查看Trace中“sort_mode”字段。

a、单路排序

"sort_mode"为<sort_key,additional_fields>或者<sort_key,packed_addtional_fields>

通过where条件查找到主键id->取出相关列(select、排序、主键等)，放入sort_buffer->对sort_buffer中数据排序->return。

b、双路(回表)排序

"sort_mode"为<sort_key,rowid>

通过where条件查找到主键id->取出排序列和主键id，放入sort_buffer->对sort_buffer中数据排序->遍历id，回原表取select列->return。

通过比较查询字段总长度与max_length_for_sort_data(默认1024字节)参数；前者小使用单路排序、前者大使用双路排序。一般单路排序性能更优，但要平衡内存占用与性能。
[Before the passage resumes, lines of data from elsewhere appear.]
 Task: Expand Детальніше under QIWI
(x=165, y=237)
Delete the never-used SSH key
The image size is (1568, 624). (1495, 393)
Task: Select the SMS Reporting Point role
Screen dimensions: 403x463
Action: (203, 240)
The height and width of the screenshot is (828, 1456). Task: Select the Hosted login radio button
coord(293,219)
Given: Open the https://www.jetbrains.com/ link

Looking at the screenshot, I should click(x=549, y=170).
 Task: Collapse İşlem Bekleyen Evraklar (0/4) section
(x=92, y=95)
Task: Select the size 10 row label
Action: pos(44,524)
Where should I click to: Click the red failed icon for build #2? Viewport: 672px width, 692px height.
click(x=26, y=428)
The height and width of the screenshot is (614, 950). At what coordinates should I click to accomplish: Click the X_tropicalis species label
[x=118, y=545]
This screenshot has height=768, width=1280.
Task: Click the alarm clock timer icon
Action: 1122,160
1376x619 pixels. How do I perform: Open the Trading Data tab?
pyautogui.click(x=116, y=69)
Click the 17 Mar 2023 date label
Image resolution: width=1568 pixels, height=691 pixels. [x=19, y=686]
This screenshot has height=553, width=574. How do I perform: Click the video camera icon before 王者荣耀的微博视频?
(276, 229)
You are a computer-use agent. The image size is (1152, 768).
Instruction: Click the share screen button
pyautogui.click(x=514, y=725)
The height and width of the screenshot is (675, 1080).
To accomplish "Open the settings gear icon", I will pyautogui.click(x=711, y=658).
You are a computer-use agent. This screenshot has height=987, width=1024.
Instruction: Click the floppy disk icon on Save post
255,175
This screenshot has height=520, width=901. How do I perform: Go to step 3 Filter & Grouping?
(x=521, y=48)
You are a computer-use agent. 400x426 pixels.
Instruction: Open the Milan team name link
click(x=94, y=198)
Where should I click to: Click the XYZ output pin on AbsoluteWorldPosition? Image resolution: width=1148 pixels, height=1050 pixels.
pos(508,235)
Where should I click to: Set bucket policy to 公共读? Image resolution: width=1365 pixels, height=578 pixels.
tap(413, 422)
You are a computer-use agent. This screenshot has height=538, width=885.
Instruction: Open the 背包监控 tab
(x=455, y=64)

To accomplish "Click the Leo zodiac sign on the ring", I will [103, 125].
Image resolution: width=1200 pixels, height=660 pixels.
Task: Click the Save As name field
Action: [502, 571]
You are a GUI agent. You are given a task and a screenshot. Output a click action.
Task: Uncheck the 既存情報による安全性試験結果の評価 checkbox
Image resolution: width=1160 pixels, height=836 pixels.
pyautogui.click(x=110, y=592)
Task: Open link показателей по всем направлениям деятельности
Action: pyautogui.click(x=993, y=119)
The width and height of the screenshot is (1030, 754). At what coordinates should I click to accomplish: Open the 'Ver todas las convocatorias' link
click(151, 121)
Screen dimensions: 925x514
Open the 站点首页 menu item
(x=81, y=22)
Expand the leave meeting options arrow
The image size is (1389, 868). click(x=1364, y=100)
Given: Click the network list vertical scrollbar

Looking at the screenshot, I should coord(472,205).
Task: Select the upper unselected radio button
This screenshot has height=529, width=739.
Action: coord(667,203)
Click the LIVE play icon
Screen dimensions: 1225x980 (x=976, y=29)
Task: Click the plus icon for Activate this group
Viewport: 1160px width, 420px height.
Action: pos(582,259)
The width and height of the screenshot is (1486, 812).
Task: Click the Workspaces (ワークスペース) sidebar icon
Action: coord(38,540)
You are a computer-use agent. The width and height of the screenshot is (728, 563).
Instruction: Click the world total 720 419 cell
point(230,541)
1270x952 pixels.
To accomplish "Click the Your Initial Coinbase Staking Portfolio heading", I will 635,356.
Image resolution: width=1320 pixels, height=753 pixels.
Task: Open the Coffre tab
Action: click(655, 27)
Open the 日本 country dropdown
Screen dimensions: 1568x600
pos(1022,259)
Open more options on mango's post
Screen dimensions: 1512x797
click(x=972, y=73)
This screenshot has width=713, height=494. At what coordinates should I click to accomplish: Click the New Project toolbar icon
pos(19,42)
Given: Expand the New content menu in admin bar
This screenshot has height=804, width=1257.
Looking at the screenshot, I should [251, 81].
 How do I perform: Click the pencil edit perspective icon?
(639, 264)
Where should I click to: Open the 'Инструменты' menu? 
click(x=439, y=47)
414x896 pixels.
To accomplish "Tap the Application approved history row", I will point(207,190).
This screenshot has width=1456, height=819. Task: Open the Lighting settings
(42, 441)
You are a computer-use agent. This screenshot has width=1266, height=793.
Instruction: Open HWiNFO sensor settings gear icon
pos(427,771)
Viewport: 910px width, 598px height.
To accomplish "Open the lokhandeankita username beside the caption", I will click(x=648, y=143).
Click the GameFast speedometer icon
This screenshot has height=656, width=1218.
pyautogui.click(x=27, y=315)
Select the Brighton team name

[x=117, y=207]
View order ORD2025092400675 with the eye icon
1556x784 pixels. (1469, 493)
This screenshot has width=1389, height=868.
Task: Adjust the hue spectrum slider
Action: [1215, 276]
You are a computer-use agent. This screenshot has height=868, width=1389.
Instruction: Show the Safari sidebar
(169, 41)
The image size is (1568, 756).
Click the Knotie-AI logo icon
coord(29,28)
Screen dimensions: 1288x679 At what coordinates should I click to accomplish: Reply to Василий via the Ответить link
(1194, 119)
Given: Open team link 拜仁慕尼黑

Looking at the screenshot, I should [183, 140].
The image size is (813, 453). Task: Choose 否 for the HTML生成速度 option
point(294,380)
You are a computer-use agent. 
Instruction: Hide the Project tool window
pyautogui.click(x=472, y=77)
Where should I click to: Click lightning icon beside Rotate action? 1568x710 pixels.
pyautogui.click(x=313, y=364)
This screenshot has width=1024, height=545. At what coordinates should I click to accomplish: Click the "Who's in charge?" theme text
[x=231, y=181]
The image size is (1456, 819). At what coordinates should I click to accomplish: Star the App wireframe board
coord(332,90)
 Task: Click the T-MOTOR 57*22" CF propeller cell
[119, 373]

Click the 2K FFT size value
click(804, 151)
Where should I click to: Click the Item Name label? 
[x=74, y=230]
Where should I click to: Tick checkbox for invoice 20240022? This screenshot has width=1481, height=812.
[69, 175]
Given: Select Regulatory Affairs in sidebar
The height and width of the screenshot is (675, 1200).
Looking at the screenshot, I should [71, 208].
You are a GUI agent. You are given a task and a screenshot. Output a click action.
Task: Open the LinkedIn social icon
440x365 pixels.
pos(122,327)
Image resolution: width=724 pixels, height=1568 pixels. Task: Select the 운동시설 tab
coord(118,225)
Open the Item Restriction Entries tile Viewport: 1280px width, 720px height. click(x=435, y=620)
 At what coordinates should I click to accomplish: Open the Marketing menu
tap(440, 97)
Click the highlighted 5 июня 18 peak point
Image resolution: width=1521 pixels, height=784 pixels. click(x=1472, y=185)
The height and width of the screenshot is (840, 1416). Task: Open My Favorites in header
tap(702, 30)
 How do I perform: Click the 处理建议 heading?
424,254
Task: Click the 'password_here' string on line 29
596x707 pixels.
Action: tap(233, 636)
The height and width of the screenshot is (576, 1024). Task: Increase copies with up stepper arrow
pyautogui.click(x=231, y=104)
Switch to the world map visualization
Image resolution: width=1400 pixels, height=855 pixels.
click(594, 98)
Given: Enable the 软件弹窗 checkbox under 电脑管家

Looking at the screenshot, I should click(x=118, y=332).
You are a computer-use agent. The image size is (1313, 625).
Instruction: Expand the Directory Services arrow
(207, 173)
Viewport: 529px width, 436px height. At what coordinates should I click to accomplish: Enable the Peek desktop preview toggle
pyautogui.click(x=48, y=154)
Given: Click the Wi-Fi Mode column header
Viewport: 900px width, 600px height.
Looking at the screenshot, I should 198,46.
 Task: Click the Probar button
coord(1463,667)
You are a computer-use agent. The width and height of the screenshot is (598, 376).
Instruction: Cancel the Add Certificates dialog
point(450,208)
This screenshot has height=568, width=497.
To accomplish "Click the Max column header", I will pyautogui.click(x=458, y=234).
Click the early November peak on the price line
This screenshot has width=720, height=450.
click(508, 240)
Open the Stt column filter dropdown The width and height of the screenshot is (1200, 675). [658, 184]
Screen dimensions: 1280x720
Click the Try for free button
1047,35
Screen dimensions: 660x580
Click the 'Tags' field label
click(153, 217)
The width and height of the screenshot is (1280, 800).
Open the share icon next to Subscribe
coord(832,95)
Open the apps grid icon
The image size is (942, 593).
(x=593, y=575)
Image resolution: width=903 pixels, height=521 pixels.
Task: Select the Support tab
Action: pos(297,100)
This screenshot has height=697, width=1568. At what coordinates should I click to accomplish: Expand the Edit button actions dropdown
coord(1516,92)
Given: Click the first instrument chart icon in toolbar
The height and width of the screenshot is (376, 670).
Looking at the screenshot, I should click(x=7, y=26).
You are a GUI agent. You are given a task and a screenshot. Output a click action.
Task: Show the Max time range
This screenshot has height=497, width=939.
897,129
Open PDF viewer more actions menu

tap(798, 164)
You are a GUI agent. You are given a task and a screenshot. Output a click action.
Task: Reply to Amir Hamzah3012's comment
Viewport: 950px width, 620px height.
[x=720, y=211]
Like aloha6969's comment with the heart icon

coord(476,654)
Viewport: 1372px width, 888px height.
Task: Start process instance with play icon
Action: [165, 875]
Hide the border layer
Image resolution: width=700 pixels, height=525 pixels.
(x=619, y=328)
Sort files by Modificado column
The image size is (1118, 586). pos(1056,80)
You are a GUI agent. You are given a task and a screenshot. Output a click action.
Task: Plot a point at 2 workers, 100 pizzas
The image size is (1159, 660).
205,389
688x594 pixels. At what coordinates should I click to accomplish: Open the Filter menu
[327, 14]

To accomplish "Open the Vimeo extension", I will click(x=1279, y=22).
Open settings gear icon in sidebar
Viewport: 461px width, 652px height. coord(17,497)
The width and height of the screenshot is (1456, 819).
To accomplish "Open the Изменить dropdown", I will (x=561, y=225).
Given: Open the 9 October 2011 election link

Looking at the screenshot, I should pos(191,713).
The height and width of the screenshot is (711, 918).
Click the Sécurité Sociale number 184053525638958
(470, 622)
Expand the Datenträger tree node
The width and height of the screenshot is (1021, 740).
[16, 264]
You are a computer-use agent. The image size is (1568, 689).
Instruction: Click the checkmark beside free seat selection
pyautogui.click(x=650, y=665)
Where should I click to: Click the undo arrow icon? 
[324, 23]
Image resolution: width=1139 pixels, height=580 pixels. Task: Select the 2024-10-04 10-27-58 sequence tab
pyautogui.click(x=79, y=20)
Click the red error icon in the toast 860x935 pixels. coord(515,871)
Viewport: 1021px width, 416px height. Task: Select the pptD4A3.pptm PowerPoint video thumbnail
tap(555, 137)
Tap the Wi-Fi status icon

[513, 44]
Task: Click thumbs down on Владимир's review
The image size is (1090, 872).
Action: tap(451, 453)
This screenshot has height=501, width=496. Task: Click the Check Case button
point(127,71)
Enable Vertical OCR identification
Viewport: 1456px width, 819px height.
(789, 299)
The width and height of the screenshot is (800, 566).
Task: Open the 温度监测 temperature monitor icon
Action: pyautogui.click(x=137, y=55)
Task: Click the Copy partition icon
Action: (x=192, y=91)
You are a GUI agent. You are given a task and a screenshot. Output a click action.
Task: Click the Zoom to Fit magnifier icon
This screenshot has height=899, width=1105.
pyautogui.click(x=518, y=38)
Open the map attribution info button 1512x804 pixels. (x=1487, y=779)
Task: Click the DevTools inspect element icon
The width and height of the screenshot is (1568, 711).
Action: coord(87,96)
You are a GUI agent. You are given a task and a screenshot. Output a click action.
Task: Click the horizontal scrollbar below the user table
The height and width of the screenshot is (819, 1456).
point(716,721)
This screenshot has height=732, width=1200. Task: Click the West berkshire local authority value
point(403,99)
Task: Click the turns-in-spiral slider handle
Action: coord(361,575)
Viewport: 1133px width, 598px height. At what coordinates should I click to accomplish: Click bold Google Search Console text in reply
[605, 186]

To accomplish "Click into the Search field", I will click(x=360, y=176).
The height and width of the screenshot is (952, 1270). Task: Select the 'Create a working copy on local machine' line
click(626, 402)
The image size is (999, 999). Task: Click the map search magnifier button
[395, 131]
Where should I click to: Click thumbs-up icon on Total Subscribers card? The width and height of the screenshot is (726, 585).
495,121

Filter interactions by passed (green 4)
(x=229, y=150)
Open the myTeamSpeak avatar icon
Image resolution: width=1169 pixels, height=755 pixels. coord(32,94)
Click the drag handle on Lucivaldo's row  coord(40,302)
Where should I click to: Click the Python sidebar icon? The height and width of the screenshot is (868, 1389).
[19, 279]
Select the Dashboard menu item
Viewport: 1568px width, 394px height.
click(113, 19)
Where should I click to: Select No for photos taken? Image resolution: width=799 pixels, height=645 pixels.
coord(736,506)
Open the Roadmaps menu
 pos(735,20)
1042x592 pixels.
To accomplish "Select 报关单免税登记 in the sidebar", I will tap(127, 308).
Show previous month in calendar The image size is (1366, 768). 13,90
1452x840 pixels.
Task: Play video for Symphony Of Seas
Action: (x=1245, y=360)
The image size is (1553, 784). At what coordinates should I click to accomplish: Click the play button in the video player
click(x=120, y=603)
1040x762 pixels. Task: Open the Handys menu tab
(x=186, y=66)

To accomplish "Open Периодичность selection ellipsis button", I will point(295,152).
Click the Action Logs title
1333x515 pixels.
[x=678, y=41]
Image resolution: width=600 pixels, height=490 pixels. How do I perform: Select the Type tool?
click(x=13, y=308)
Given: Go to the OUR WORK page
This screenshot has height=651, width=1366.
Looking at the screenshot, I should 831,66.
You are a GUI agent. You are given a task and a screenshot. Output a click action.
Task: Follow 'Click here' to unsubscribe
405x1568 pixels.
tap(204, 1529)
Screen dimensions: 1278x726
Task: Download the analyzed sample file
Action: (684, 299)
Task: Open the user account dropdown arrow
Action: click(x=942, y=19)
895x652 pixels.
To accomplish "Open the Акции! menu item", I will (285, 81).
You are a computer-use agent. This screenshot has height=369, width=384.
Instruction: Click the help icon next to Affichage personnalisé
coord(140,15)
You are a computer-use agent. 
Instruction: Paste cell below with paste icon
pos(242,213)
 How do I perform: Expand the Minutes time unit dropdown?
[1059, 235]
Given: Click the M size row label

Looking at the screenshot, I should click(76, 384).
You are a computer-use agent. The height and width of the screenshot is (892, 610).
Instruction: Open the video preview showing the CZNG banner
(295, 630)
6）Select tables optimized away

已被查询分析器优化。

explain select max(id) from <table>;

四、Trace工具

用于分析SQL内部优化和执行过程，比较耗性能，用完后需关闭。

#开启trace
set session optimizer_trace="enabled=on",end_markers_in_json=on;
#执行查询语句
select * from xxx where a > '1' order by b;
#获取trace信息
select * from information_schema.OPTIMIZER_TRACE;
#关闭trace
set session optimizer_trace="enabled=off";

主要信息：

"analyzing_range_alternatives": { #索引使用分析
    "range_scan_alternatives": [{
        "index": "idx_a_b_c",
        "ranges": [
            "1 <= a <= 1"
        ] /* ranges */ ,
        "index_dives_for_eq_ranges": true,
        "rowid_ordered": false, #使用主键排序
        "using_mrr": false,
        "index_only": true, #是覆盖索引
        "rows": 1, #扫描函数
        "cost": 1.21, #使用成本
        "chosen": true #是否选择该索引
    }] /* range_scan_alternatives */ ,

"considered_execution_plans": [{ #执行计划
    "plan_prefix": [] /* plan_prefix */ ,
    "table": "`left_prefix`",
    "best_access_path": {
        "considered_access_paths": [{ #可能的路径
                "access_type": "ref", #访问类型
                "index": "idx_a_b_c", #索引
                "rows": 1, #扫描行数
                "cost": 1.2, #使用成本，在当前trace中对比，数值小的性能高
                "chosen": true #是否选择该索引
            },
            {
                "access_type": "range",
                "range_details": {
                    "used_index": "idx_a_b_c"
                } /* range_details */ ,
                "chosen": false,
                "cause": "heuristic_index_cheaper"
            }
        ] /* considered_access_paths */
    } /* best_access_path */ ,

"join_execution": {
        "select#": 1,
        "steps": [
          {
            "filesort_information": [
              {
                "direction": "asc",
                "table": "`left_prefix`",
                "field": "c"
              }
            ] ,
            "filesort_summary": { #文件排序汇总
              "rows": 1, #预计扫描行
              "examined_rows": 1, #排序行
              "number_of_tmp_files": 0, #0表示内存排序，大于0表示磁盘文件排序
              "sort_buffer_size": 261888, #排序缓存区大小
              "sort_mode": "<sort_key, packed_additional_fields>"#单路排序
            } /* filesort_summary */

五、性能优化

1、索引

1.1 原则

1）业务上具有唯一性的字段，需要建立唯一索引，微小性能损失可以忽略。

2）建联合索引时，区分度高的字段放最左边。最左字段区分度至少要达到0.1，大于0.9最佳。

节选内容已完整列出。